Twenty Melbourne Painters Society Inc
- Formation: 1918
- Headquarters: Melbourne, Australia
- Website: twentymelbournepainterssociety.com.au

= Twenty Melbourne Painters Society Inc =

Australian arts organization

Twenty Melbourne Painters Society is an Australian arts organisation that was established in 1918. The group split from the Victorian Artists Society to follow the Australian Tonalist Max Meldrum. Membership is restricted to 20 and is upon invitation only.
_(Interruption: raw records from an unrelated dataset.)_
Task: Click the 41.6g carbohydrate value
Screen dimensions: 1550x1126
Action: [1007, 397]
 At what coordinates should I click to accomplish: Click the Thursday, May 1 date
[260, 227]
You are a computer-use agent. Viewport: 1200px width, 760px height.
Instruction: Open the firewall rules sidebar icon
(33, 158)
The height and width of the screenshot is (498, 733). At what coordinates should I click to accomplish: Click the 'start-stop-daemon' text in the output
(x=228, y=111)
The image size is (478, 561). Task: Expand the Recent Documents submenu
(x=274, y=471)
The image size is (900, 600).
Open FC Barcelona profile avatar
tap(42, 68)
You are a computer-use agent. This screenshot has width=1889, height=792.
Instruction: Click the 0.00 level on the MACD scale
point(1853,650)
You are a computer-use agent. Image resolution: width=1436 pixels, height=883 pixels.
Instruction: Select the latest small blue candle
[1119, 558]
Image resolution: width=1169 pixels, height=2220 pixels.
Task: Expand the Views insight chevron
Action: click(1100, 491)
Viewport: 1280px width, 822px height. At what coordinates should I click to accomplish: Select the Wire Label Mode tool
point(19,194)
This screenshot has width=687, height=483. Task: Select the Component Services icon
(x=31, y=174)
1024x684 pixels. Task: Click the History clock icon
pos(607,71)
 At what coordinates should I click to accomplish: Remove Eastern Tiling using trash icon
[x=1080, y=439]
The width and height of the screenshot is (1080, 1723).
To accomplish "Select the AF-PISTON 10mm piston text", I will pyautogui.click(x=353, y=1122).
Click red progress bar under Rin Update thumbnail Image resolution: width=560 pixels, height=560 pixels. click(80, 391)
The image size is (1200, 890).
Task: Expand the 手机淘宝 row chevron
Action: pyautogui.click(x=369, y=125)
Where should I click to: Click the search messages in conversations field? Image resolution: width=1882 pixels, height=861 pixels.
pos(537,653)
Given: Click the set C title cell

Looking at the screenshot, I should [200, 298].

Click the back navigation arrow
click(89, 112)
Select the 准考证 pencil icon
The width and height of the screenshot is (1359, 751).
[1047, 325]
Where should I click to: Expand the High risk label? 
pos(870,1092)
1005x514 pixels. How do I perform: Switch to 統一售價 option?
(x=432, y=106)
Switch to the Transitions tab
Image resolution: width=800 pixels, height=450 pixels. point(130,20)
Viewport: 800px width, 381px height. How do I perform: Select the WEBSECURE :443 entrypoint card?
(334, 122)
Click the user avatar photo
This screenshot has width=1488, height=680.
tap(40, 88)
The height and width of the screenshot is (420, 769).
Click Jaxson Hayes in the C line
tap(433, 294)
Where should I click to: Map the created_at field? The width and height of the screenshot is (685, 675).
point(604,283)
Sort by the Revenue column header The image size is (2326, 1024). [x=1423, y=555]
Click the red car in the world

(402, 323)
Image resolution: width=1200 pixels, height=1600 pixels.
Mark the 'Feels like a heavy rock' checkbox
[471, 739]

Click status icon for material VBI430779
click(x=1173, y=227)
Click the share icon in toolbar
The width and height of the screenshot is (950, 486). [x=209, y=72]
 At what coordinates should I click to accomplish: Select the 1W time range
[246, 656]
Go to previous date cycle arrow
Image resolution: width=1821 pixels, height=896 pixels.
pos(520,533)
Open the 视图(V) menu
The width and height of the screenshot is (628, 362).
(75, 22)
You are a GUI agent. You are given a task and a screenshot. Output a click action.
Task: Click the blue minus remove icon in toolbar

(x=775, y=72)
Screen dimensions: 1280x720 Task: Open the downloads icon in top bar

The society follows the traditions of realist, tonal and impressionist painting and holds an annual exhibition.

==History==
The Twenty Melbourne Painters Society (TMPS) was established in 1918. The group was a break-away group from the Victorian Artists Society, leaving to follow Australian Tonalist Max Meldrum.

In 1919, within the first year of formation, the Twenty Melbourne Painters held their first exhibition.

The group is limited to 20 members and is by invitation.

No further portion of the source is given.